== Entries supplied ==

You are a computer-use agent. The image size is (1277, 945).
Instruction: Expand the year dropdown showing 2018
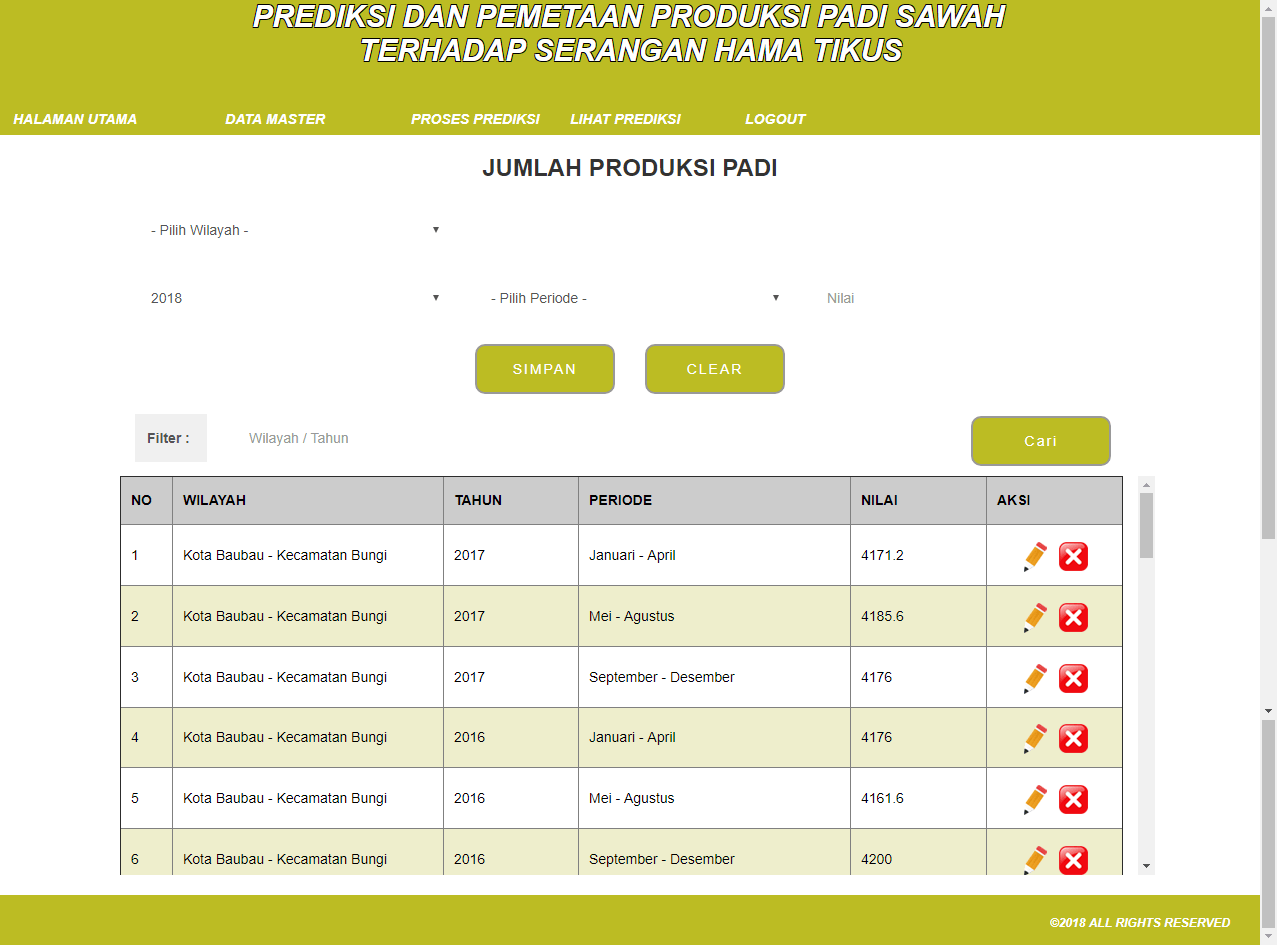pyautogui.click(x=295, y=298)
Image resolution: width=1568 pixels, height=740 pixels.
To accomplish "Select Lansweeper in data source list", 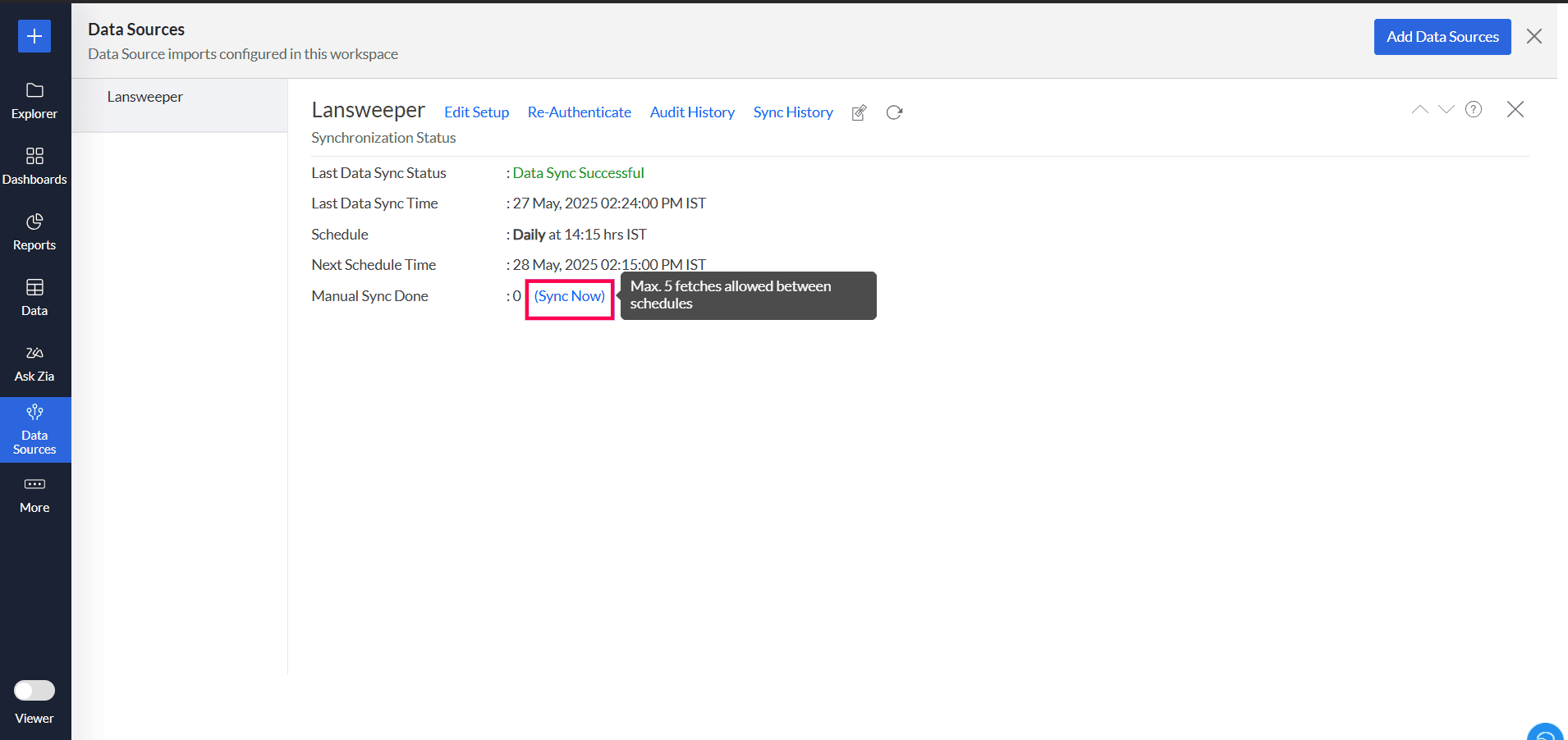I will pos(145,97).
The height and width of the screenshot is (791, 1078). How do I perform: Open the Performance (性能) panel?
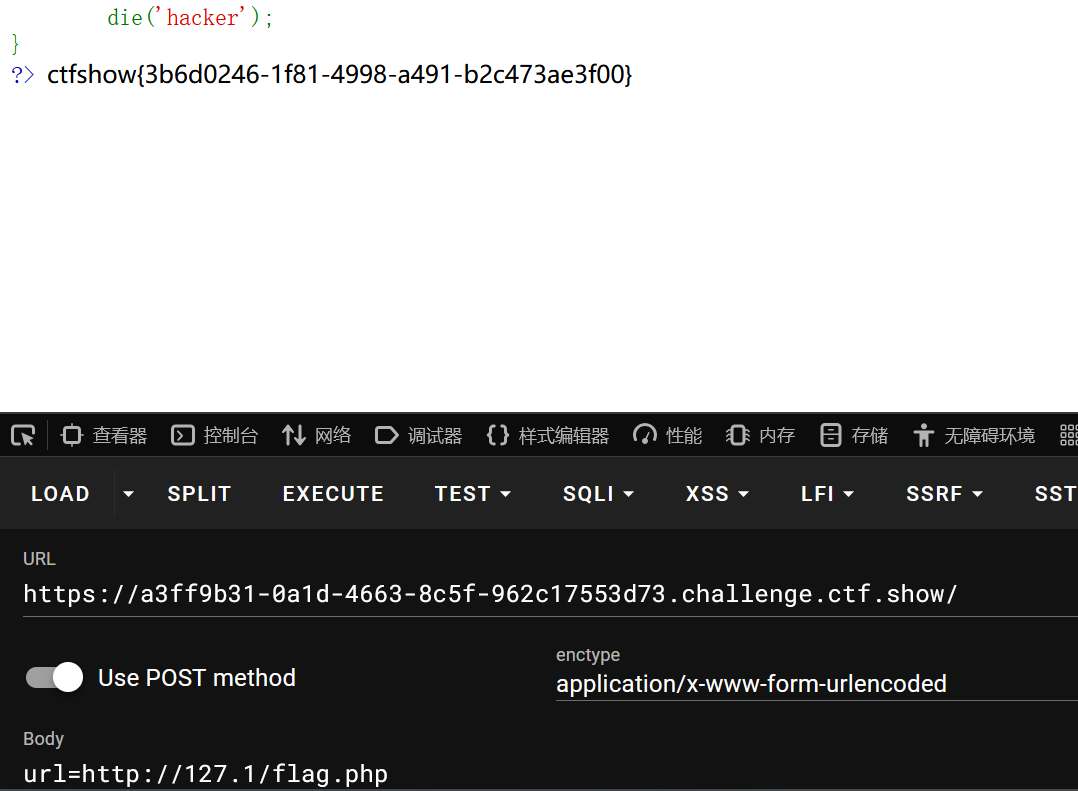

===

■ Work request
Search the data above for lines holding "height" and copy each of them.

■ Result
Image resolution: width=1568 pixels, height=740 pixels.
The height and width of the screenshot is (791, 1078). How do I perform: Open the Performance (性能) panel?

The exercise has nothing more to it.